Mykicki et al. showed that activation of MC1R with Nle4-D-Phe7-α-melanocyte-stimulating hormone (NDP-MSH) reduced neuroinflammation by restoring the functions of the BBB and regulatory T cells (Treg) in a mice model of autoimmune encephalomyelitis [12]. Moreover, MC1R displayed a strong ability to inhibit neutrophil recruitment following cerebral ischemia-perfusion injury. Consistent with the present study, BMS-470539, the selective agonist of MC1R, was reported to display anti-inflammatory and neuroprotective effects as well [39]. In the present study, the results showed that BMS-470539 treatment significantly improved neurological deficits, attenuated inflammatory responses, and reduced neutrophil infiltration by decreasing the levels of pro-inflammatory molecules (IL-1β, TNF-α, MPO). Additionally, BMS-470539 treatment increased the number of CD206+ microglia. However, the selective inhibition of MC1R with MSG-606 significantly reversed the neuroprotective effects of BMS-470539. Moreover, the administration of BMS-470539 did not increase the level of MC1R, which means that the activation of MC1R by BMS-470539 may lead to the structure changes of MC1R, but not the level.

Next, we explored the molecular basis of MC1R-mediated anti-inflammatory effects after SAH. AMPK, an evolutionarily conserved energy sensor, was mainly regulated by three upstream kinases: liver kinase B (LKB), Ca2+/calmodulin-dependent protein kinase kinase-β (CaMKK-β) and transforming growth factor-β-activated kinase 1 (TAK1) [40]. The activation of AMPK was reported to promote the transformation of microglia/macrophages to M2 phenotype and reduce pro-inflammatory molecules [41, 42]. Moreover, AMPK was also reported to exert its anti-inflammatory effects by activating TBK1 and suppressing NF-κB [19]. In this study, we found that the levels of p-AMPK and p-TBK1 were increased in parallel with MC1R (3 h, 6 h, 12 h, 24 h after SAH) while the level of p-NF-κB was decreased at 24 h after SAH. Thus, the evidence above indicated that AMPK and TBK1 might participate in MC1R-mediated anti-inflammatory effects.
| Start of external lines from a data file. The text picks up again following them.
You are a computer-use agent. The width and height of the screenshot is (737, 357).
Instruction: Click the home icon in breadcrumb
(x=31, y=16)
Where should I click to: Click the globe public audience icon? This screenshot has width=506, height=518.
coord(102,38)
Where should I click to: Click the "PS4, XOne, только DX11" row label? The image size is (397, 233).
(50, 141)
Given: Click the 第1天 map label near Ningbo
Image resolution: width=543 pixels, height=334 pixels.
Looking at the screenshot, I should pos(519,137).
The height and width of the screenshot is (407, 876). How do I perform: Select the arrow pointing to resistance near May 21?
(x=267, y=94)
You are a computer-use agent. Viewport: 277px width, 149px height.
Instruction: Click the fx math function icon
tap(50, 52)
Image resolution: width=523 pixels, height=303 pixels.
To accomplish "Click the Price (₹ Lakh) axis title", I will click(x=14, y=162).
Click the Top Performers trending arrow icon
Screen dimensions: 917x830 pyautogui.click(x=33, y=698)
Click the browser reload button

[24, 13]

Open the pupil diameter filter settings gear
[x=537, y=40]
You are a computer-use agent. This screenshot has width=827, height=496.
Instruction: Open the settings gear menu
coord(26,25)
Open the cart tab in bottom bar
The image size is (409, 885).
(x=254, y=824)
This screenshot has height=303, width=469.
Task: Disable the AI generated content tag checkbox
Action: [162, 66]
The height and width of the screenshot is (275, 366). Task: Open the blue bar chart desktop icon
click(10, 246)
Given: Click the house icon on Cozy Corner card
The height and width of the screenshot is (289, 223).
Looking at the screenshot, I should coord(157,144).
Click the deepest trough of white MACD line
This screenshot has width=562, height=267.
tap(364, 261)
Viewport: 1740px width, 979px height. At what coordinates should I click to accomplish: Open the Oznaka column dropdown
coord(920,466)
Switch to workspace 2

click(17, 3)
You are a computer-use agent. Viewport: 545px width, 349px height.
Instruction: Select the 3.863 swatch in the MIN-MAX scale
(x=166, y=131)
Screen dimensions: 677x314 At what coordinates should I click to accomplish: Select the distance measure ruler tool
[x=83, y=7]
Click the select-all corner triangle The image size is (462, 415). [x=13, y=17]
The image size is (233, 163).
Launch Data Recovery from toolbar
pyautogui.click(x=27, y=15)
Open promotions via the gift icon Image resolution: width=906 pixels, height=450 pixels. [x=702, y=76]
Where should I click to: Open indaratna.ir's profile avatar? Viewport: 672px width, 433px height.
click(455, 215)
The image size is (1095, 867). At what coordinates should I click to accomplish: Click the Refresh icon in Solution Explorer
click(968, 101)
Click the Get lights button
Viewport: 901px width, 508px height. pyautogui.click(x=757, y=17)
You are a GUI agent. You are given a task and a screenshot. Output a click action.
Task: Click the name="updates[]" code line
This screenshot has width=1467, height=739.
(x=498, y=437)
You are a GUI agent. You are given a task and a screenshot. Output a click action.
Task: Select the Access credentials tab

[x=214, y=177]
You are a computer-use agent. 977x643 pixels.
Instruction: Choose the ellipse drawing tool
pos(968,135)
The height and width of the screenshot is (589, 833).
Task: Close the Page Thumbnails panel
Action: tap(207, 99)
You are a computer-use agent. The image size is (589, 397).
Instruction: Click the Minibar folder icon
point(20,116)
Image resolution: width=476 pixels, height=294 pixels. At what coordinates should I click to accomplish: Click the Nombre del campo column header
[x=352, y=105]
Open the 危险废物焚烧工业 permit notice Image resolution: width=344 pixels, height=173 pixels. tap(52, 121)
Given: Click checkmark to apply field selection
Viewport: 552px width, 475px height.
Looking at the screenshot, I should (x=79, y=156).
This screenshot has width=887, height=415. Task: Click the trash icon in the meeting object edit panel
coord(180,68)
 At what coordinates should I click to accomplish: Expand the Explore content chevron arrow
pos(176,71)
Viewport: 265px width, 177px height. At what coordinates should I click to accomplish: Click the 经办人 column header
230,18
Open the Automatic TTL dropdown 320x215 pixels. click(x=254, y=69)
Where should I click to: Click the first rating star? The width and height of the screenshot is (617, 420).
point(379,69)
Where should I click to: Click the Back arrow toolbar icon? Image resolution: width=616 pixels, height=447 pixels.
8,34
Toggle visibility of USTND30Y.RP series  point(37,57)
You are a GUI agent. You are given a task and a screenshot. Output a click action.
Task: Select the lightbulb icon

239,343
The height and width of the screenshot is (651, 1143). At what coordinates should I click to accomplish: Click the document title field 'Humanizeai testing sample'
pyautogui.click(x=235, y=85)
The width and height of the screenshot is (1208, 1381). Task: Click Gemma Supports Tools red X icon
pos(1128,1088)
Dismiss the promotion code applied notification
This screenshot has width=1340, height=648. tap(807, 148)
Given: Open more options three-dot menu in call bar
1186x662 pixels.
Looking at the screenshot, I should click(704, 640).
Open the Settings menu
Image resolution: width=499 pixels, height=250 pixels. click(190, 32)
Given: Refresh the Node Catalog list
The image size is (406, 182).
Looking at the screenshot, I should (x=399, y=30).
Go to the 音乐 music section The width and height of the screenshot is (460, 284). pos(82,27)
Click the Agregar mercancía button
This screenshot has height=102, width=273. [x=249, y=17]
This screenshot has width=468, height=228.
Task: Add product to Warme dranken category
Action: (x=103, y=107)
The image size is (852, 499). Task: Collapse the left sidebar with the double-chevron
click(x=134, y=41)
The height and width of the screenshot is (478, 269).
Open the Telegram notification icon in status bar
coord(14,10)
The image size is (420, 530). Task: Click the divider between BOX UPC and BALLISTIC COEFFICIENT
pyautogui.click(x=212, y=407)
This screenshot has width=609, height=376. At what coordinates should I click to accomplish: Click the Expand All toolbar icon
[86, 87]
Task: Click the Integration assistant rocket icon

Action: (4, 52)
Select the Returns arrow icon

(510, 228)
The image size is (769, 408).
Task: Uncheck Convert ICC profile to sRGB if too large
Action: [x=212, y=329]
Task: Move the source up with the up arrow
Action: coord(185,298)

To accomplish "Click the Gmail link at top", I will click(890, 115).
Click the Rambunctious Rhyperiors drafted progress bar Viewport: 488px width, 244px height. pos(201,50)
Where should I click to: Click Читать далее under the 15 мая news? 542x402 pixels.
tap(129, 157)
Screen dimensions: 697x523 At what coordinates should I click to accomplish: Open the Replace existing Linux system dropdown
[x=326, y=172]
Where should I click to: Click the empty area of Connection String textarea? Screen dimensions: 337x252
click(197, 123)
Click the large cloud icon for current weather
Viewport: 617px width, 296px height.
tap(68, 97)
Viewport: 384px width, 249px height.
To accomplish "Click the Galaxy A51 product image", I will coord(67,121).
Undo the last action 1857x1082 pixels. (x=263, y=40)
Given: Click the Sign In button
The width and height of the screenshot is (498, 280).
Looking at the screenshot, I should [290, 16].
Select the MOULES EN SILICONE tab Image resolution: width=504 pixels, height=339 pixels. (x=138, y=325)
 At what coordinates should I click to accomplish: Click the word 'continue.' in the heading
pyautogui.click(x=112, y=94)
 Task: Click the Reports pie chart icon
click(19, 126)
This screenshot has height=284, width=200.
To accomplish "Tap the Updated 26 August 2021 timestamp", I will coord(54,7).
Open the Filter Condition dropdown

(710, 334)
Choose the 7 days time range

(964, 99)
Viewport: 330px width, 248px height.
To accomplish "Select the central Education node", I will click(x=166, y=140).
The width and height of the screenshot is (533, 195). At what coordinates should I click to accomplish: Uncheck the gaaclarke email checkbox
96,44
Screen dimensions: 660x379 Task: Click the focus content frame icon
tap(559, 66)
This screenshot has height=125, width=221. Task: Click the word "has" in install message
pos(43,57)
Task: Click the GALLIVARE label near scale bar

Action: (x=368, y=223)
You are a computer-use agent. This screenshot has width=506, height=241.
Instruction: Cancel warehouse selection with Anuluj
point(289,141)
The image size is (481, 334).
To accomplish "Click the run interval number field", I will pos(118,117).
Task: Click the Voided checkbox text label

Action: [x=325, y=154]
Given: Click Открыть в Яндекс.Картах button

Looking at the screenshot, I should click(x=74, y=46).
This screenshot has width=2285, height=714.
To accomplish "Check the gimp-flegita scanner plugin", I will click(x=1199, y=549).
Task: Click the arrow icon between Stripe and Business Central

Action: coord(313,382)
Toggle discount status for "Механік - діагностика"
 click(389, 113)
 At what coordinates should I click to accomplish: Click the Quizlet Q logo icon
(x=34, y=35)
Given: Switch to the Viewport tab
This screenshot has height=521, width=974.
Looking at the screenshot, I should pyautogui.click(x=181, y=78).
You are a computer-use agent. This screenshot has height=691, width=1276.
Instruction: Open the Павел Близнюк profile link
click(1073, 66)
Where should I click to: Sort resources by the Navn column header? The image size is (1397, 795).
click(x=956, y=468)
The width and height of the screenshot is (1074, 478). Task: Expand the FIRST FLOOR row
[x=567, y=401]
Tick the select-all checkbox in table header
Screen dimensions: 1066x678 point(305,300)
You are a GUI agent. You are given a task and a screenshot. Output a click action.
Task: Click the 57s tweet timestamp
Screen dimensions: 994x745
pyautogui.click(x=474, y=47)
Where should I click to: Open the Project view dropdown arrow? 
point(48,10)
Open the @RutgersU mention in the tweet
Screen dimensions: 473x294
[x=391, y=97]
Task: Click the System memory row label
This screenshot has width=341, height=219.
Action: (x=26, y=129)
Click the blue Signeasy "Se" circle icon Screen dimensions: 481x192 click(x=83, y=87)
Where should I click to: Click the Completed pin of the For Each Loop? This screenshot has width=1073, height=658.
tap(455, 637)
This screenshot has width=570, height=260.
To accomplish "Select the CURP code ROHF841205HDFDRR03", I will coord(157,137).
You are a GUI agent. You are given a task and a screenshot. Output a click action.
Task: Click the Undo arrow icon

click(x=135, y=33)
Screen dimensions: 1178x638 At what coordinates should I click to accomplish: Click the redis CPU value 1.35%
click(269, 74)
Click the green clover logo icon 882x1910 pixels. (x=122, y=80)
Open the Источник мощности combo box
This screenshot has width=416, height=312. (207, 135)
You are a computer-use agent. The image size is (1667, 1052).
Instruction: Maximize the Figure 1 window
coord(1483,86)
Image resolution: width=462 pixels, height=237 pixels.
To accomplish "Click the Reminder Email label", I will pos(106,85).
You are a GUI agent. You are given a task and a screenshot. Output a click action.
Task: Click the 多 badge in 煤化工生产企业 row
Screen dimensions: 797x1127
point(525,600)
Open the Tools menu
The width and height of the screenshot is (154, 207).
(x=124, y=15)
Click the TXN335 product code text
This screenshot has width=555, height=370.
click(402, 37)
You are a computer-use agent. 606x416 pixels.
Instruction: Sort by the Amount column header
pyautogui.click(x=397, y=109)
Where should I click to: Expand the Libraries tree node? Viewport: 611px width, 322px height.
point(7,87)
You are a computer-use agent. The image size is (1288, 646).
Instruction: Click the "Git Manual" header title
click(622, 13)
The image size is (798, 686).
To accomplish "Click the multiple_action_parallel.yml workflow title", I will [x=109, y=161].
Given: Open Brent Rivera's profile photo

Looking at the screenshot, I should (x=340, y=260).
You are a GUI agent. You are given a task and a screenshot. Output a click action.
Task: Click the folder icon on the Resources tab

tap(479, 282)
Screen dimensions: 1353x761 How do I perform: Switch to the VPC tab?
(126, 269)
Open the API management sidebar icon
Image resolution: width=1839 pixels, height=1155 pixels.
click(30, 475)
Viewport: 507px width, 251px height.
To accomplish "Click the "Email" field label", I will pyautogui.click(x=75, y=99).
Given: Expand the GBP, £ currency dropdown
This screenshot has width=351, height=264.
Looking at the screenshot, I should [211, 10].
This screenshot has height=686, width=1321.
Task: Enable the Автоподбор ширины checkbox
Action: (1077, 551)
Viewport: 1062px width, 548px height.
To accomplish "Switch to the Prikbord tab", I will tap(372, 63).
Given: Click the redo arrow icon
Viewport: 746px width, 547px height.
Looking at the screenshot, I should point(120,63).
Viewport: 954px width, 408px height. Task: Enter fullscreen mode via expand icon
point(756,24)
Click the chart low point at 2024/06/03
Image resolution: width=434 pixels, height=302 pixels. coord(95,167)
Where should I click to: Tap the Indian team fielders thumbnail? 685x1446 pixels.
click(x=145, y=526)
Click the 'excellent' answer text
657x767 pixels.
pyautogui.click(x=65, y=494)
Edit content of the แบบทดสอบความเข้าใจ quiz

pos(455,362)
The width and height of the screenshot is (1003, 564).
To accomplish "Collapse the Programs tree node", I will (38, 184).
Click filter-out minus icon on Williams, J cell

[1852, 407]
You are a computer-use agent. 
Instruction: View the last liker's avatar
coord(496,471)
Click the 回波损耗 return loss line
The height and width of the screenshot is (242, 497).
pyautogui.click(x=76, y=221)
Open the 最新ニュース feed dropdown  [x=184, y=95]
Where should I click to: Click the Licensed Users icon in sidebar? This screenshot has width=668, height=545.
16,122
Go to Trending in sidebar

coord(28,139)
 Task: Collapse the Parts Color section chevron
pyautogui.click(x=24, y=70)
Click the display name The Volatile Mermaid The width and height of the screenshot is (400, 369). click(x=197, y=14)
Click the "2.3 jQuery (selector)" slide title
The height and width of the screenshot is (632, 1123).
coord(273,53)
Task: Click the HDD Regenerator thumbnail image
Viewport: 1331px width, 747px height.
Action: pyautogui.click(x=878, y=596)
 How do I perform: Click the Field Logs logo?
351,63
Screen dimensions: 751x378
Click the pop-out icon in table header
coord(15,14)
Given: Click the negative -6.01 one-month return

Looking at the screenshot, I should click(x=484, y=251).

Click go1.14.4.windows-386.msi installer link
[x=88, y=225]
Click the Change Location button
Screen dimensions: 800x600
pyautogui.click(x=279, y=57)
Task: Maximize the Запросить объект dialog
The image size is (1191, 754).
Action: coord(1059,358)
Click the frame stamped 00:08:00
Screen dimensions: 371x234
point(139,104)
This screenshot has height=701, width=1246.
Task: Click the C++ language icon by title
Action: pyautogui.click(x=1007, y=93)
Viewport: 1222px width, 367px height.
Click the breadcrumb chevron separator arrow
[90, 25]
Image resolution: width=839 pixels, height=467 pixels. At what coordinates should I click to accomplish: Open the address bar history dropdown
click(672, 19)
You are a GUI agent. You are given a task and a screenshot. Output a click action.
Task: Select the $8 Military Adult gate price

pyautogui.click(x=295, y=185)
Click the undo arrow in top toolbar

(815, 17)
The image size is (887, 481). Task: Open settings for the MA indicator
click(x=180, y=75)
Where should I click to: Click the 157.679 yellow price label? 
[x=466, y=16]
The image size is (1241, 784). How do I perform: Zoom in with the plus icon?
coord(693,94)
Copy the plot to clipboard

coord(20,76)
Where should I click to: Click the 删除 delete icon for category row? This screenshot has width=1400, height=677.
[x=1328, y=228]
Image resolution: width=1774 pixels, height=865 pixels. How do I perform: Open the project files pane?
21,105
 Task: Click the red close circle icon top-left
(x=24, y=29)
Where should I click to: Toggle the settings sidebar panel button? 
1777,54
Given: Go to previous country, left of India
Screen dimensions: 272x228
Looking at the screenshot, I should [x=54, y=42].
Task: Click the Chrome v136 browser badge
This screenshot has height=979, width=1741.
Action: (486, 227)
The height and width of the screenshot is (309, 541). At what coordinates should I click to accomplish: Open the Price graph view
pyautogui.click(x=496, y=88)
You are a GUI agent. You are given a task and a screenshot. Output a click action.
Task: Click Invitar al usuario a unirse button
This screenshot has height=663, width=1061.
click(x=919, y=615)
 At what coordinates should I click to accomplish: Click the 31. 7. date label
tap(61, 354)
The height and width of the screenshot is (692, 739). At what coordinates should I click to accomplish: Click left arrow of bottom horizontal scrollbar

Since MC1R is expressed on various cells of the CNS and little is documented about the anti-inflammatory effects of MC1R/AMPK/TBK1/NF-κB pathway in microglia, we utilized MRT-68601 (TBK1 inhibitor) to inhibit the activation of TBK1 selectively. The results suggested that MRT-68601 administration significantly reversed the neuroprotective effects of MC1R and AMPK by decreasing the levels of IL-1β, TNF-α, and MPO. The evidence above confirmed that activation of MC1R with BMS-470539 suppressed inflammation, promoted M2 transformation and reduced neutrophil infiltration, which was, at least partly mediated by the AMPK/TBK1/NF-κB signaling pathway.

Some limitations of this study should not be ignored. First, although MC1R exerts its neuroprotective effects through many different pathways (AMPK, PKA, et al), we only studied the AMPK-dependent pathway. We will keep studying other pathways in the next study. Second, we only evaluated the anti-inflammatory characteristics of MC1R in a rat model of SAH, without further investigation regarding its roles in anti-apoptosis, anti-autophagy, anti-oxidative stress, etc. Third, although we verified a novel mechanism of MC1R-mediated neuroprotection via the AMPK/TBK1/NF-κB signaling pathway, the exact mechanism how MC1R upregulates the level of p-AMPK after SAH is still unclear. Fourth, the inhibitor of MC1R, MSG-606, also has some effects on MC3R, which in some degrees weaken the credibility of the conclusions of this study. Therefore, more specific inhibitors of MC1R is needed to verify these results. Moreover, further studies should also focus on exploring more detailed characteristics of MC1R and the underlying mechanism of how MC1R increases the level of p-AMPK.

Conclusions

Activation of MC1R by BMS-470539 reduces pro-inflammatory molecules, promotes the transformation of microglia to the M2 phenotype, and alleviates the neurological and cognitive deficits via the AMPK/TBK1/NF-κB signaling pathway in a rat model of SAH.